I've always been somewhat ambivalent about the new year - it seems like if something needs to be done, we have the capacity within each of us to do it "now," not wait until a certain date on the calendar. Why even talk about falling off a fiscal cliff when we can make a decision months in advance that prevents the cliff from ever forming? Do we need the threat of a catastrophe to act? In some arenas, apparently so.
We see the need for a crisis in order to act play out time and again in the invasive species arena. We don't realize we've got a garlic mustard problem in one part of the state until several hundred acres of garlic mustard "suddenly" appear on the landscape. Quagga and zebra mussels, first introduced in the Great Lakes region of the country, suddenly jump several states, appear in a different region of the country, and remain a threat to places like the Pacific Northwest, despite what we know about how this species moves. Japanese beetles invade our state on an annual basis, threatening our nursery and agricultural industries (not to mention my back yard gardening), yet in 2012, the Oregon Invasive Species Council had to declare an "emergency" to find funds to fill the gap and allow treatment programs to occur. And feral swine, a species on the global 100 Worst List of invasive species, continue to spread across North America, while we give birth to television shows that celebrate their presence, such as "Hogs Gone Wild." Given our understanding of invasive species pathways and vectors, we should not have these recurring episodes. It's like Groundhog Day playing itself out over and over again.
We're missing the forest for the trees. We often forget the most important part of the invasive species equation is people. Of all the issues associated with natural resource management, the human dimensions aspect is the most challenging and unpredictable, yet offers the most hope and our greatest chance for success. In other words, we're the problem -- and we're the solution.
We make investments in one stretch of a watershed, while ignoring the fact that new invaders from upstream areas will inevitably set back those initial investments. We point fingers at other regions of the country, saying "They're the problem". We don't acknowledge the tradeoffs that must occur with global commerce -- and set aside adequate funds to pay for treatment programs to eradicate species that are introduced on a regular basis. We try to make good of a bad situation and create short-term economic benefits by selling wild hog hunts (illegal in Oregon), spawning a recreational "opportunity" from what is, quite literally, an ecological disaster. Or we put all of our eggs in one basket, claiming one particular invasive species is and will be the greatest threat ever to our state and region, lessening our ability to communicate the need to deal with high risk species in the future.

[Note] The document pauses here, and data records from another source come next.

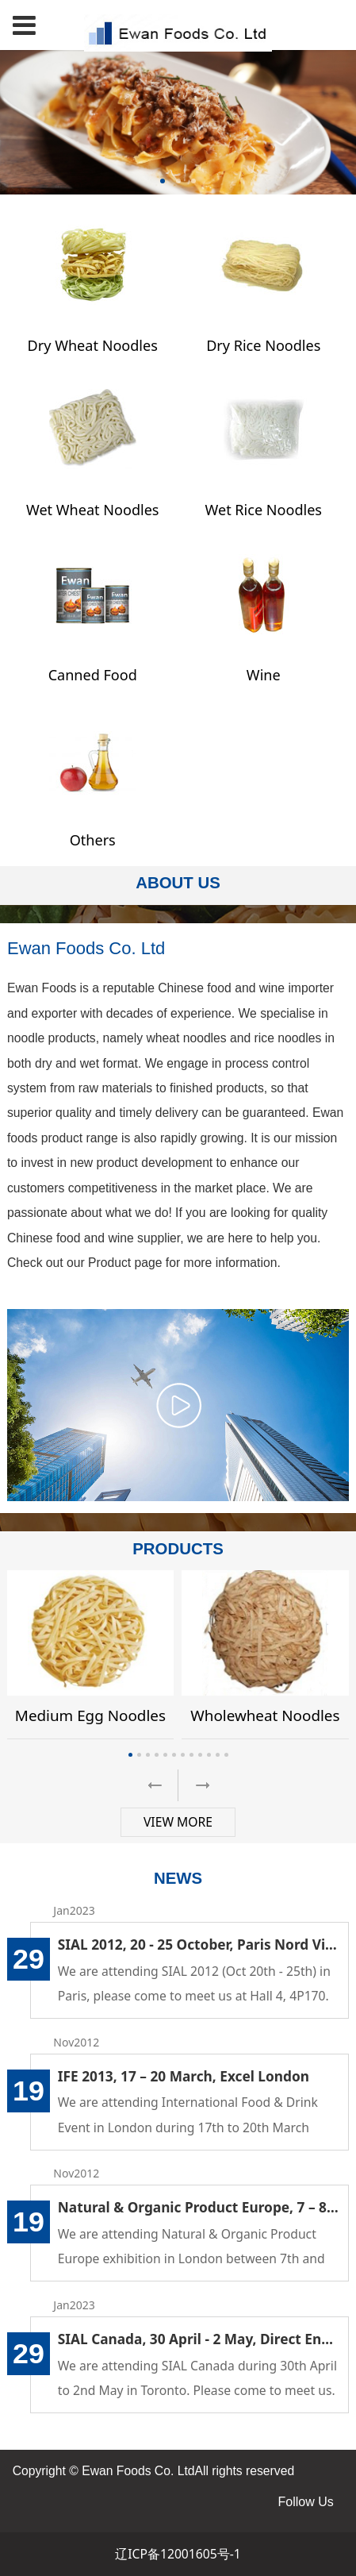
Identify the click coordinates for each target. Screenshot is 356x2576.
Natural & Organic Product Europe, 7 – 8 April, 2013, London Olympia (198, 2207)
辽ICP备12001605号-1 (178, 2554)
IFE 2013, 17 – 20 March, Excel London (183, 2076)
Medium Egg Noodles (90, 1715)
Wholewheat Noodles (264, 1715)
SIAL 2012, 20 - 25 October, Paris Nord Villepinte (198, 1944)
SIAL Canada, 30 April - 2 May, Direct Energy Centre (198, 2339)
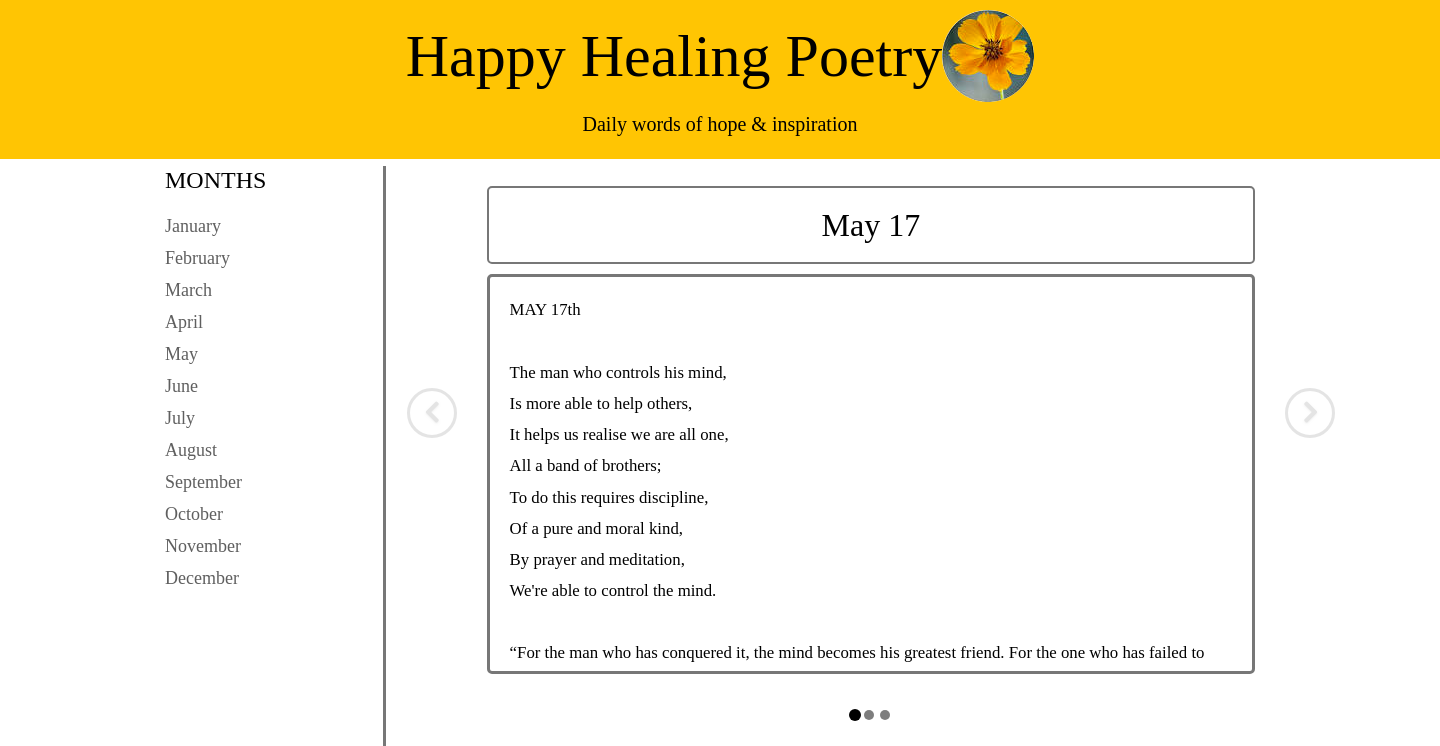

What we haven't done is take a step back, remove ourselves from the emotional struggles and hard work that comes along with dealing with invasive species, analyze the human dimensions aspects of each of these issues, and then take strategic steps to prevent them from recurring. Sure, we need more funding and more resources for invasive species prevention -- no argument here. But we especially need to focus on effective positive behavioral changes in people -- and do so by modeling good behavior.
- An "A" listed noxious weed in Oregon wouldn't suddenly appear in a patch spanning hundreds of acres if Oregon had a healthy statewide early detection rapid response program that engages people in rural and urban areas alike to watch for and then report suspected sightings of these high risk species. We can do a better job of informing the public about high risk species, and creating the infrastructure for them to report and for experts to respond.
- We can prevent the introduction of quagga and zebra mussels from invading the Pacific Northwest if we work collaboratively with our neighbors already under siege, developing a multi-pronged approach that focuses on pathways and vectors -- and that could serve as a model for how we deal regionally with invasive species issues.
- If we accept the fact that global commerce is important to Oregon's economy (and few would doubt that, despite a healthy "buy local" perspective), then we need to convene the industries that unwillingly transport these hitchhikers into Oregon and develop new, cost-effective ways to treat cargo and shipments at the source as well as obtain a long-term commitment to adequately fund treatment programs for any invaders that slip through the cracks. It has to become the "cost of doing business." We can convene industry representatives, assist with providing the science on invasive pests, and help industry problem-solve this issue.
- We can stem the spread of feral swine in Oregon. The recently launched "Squeal on Pigs" outreach campaign is a good start at raising awareness about and reporting suspected sightings of feral swine. Everyone in Oregon must understand the human health, natural resource, and economic threats this species has to our quality of life. We've developed a Facebook page, Squeal on Pigs, and are about to launch a smartphone application for use by every state in the nation. Our ability to eradicate this species relies heavily on public sightings and reporting.
We must begin to approach each and every invasive species issue with an understanding of the human dimension elements that foster continued reintroductions, barriers to engaging in healthy and productive discussions about prevention, and creative ways to engage the public in this important long-term fight. It's worth looking past the trees to save Oregon's forests.